• _To be done_
Gather every line of the rows below that contains the word "what" and copy each one.

• _Material provided_
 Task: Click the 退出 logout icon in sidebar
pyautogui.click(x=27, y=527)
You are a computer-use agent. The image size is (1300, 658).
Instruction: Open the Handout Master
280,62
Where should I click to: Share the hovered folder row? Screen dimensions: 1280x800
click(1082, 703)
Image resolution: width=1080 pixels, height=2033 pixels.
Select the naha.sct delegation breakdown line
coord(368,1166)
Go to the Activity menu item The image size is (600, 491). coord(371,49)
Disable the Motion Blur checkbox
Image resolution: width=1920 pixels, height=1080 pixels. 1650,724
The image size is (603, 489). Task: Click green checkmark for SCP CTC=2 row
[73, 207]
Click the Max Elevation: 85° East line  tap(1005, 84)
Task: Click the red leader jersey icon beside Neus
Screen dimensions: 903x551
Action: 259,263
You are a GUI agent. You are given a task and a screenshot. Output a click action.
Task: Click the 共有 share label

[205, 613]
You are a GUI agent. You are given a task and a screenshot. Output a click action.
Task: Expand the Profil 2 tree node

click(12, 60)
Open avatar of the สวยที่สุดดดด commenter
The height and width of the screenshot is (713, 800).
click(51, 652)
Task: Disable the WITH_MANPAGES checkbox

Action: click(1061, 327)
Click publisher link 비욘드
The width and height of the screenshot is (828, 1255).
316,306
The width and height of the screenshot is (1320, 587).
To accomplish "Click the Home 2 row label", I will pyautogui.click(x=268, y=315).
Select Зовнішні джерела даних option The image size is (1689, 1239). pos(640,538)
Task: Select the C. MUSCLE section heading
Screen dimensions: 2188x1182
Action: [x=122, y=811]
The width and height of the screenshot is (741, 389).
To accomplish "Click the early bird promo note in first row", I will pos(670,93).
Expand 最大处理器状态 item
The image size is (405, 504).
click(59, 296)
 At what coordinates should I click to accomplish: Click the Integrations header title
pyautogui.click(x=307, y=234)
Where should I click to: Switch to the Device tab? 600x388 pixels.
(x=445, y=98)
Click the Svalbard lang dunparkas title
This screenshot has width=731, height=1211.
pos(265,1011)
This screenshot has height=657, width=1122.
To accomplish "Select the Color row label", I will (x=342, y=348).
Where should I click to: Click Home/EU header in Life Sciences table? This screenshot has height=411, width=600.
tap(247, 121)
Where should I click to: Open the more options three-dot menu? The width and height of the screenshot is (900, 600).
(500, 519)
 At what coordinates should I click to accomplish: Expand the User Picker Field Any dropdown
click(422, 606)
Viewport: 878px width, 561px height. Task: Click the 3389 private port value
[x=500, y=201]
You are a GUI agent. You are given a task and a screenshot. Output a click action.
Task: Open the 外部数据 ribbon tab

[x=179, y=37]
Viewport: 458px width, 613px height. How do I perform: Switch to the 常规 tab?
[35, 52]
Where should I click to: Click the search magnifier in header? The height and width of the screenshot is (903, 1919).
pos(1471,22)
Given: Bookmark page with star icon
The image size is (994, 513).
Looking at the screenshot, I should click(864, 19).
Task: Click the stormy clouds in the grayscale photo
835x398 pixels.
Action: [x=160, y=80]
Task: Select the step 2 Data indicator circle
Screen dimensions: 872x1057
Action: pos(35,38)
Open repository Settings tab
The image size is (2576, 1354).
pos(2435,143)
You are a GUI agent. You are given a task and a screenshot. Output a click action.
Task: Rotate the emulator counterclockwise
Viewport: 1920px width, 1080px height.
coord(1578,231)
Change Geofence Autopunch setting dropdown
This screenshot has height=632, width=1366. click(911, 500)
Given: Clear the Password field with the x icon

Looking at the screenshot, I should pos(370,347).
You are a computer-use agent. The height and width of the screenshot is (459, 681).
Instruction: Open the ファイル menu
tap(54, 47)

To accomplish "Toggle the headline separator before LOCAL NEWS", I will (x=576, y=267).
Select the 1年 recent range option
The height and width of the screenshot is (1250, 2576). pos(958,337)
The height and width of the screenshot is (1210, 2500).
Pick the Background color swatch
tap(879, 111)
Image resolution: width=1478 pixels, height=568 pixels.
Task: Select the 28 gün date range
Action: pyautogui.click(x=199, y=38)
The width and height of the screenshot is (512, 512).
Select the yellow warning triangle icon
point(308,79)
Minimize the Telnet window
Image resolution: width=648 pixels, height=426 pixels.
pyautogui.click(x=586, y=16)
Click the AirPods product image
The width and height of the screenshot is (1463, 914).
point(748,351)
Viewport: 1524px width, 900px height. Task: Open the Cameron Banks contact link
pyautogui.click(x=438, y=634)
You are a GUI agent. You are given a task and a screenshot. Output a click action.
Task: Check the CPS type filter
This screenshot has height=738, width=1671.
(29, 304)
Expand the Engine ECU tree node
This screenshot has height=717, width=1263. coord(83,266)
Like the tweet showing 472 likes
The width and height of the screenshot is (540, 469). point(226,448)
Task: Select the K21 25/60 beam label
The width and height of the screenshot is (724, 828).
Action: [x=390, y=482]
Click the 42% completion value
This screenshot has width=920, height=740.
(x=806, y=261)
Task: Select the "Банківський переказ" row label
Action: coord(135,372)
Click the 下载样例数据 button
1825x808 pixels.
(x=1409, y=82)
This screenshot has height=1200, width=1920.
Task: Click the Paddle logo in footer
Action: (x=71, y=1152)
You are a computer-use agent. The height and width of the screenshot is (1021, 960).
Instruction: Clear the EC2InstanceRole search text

• _Exercise response_
 At what coordinates should I click to accomplish: Click the Integrations header title
 At what coordinates should I click to accomplish: Expand the User Picker Field Any dropdown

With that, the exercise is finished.